The evacuation of the abscess through the mouth was formerly looked upon as dangerous, owing to the difficulty of drainage, the fear of pus burrowing behind the œsophagus, and the risk of flooding the larynx with pus. The more difficult plan of opening it from the neck was generally recommended. The majority of cases can be opened through the mouth with perfect safety.
No general or local anæsthetic is administered, but everything necessary for an immediate tracheotomy should be ready at hand. No gag should be employed, a tongue depressor or the operator’s left forefinger being sufficient both to keep the mouth open and act as a guide. The infant is swaddled in a shawl so as to completely control the movements of the extremities and is then laid on its side on a low pillow, and held by a trustworthy assistant. The sinus-forceps used for opening a peritonsillar abscess are thrust into the most prominent part of the swelling, and the opening enlarged by separating the blades as they are withdrawn. A slender sharp-pointed bistoury, guarded and guided by the index-finger, may be used instead of the forceps. The pus will pour out through the nose and mouth. The incision of the pharynx should be free, deep and long, and directed against the posterior wall of the pharynx and as close to the median line as possible, so as to avoid any chance of wounding the internal carotid.

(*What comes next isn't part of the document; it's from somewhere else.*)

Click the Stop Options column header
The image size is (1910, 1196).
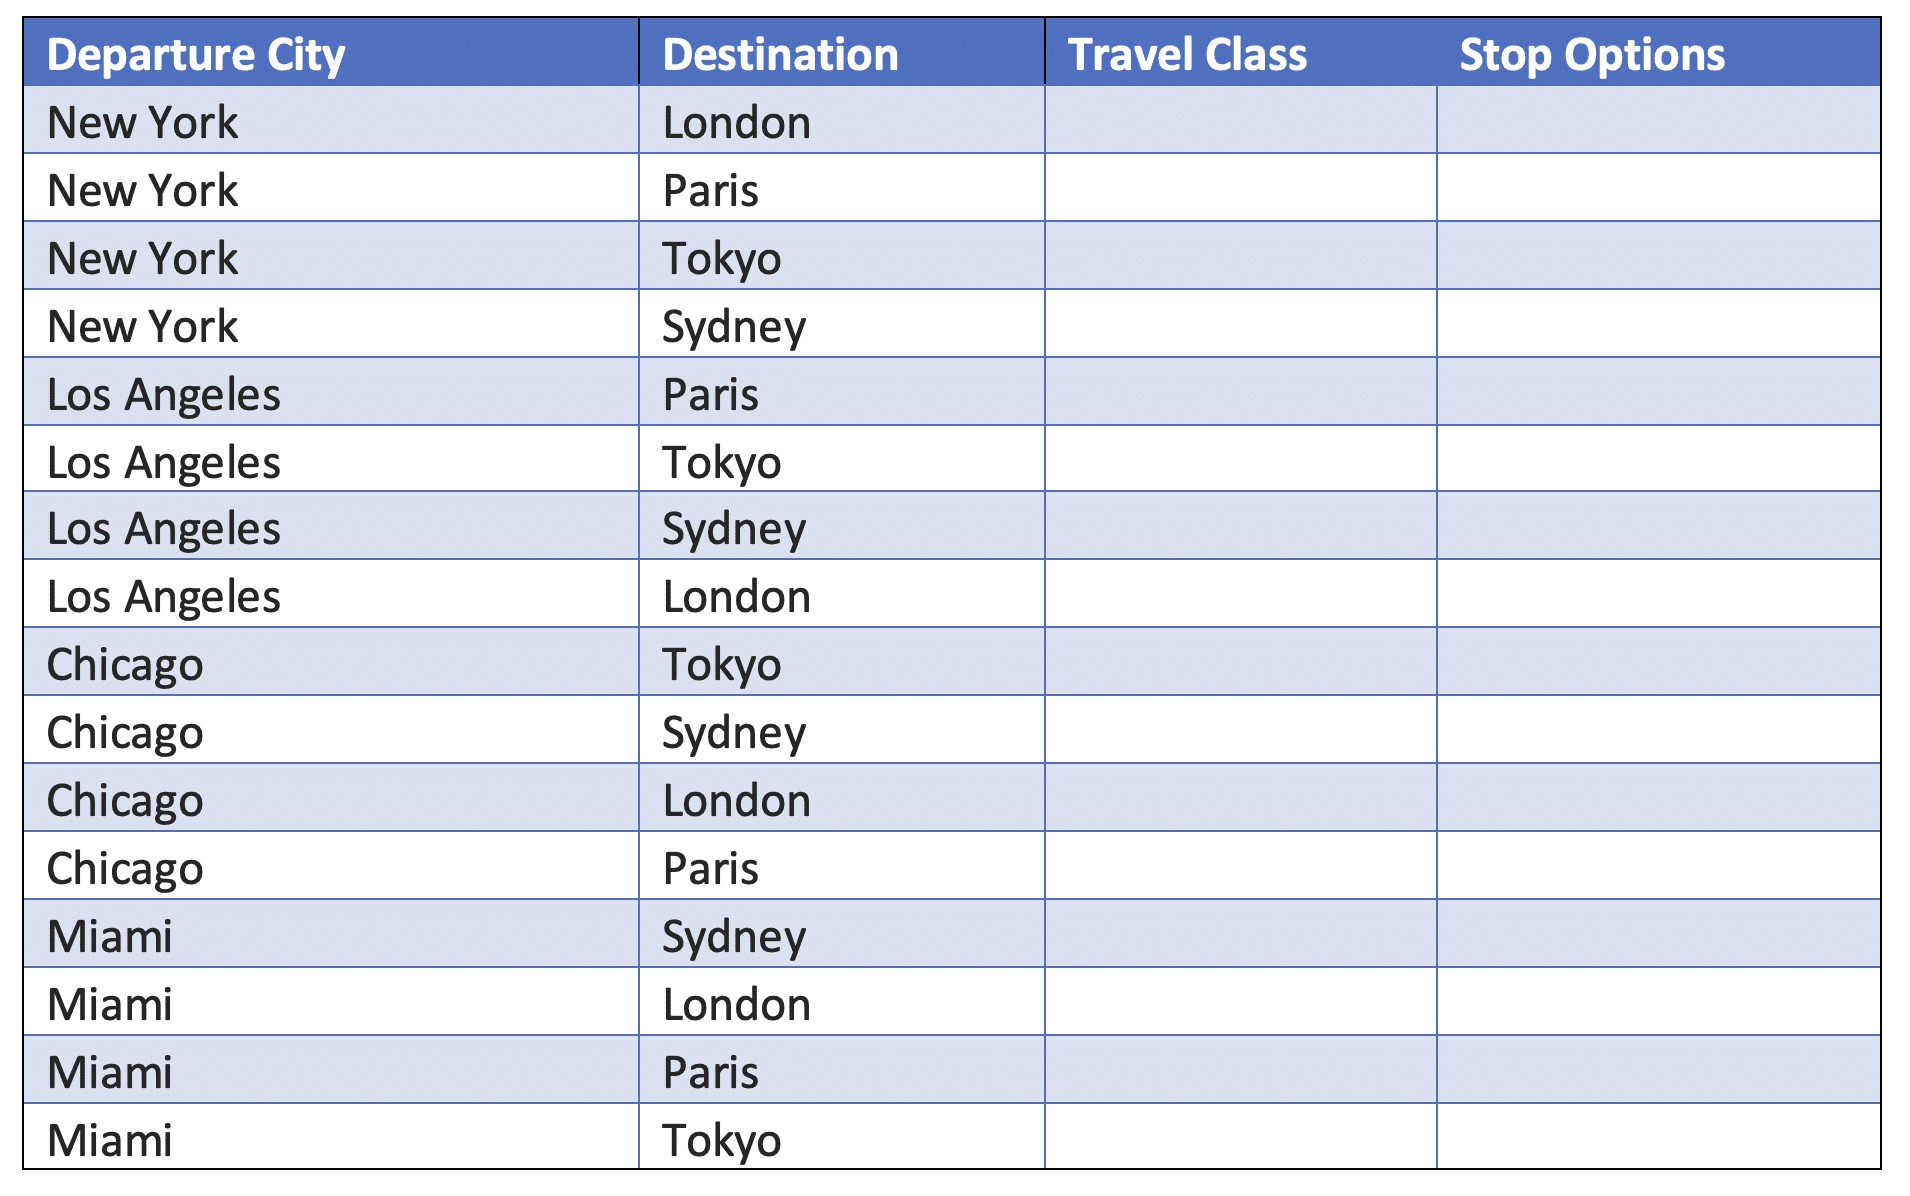[1592, 54]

The surgeon may feel more security if, with the same precautions and with the patient in the same position, he first aspirates the pus cavity.
If more accustomed to it, he may also prefer to have the child flat on its back, with the head overhanging the edge of the table.

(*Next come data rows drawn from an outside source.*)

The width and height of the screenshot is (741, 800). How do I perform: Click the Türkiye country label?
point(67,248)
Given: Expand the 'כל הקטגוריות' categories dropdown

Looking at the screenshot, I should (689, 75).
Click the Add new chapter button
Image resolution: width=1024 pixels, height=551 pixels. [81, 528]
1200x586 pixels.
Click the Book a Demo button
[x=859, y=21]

Suffocation may be so imminent when the patient is first seen that a preliminary tracheotomy is required.
The external operation, which leaves a certain scar, is reserved for some rare cases—as when the abscess is too low to be easily reached through the mouth, when the spasm of the masseters cannot be overcome, when a large pulsating vessel is noticed in front of the abscess, and when the abscess points towards the neck. It is also the suitable one for the chronic and generally tubercular form of abscess more commonly met with in older patients.[89]

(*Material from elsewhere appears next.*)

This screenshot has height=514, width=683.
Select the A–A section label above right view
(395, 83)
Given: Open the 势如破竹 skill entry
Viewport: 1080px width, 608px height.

The external operation is made through an incision along the posterior border of the sterno-mastoid muscle, and the dissection is carried behind the large vessels of the neck and in front of the prevertebral muscles.
After-treatment. The after-care of the patient will require consideration, since the disease is generally met with in the feeble and ill nourished.
If the abscess be opened in good time the patient is at once relieved and begins to recover rapidly.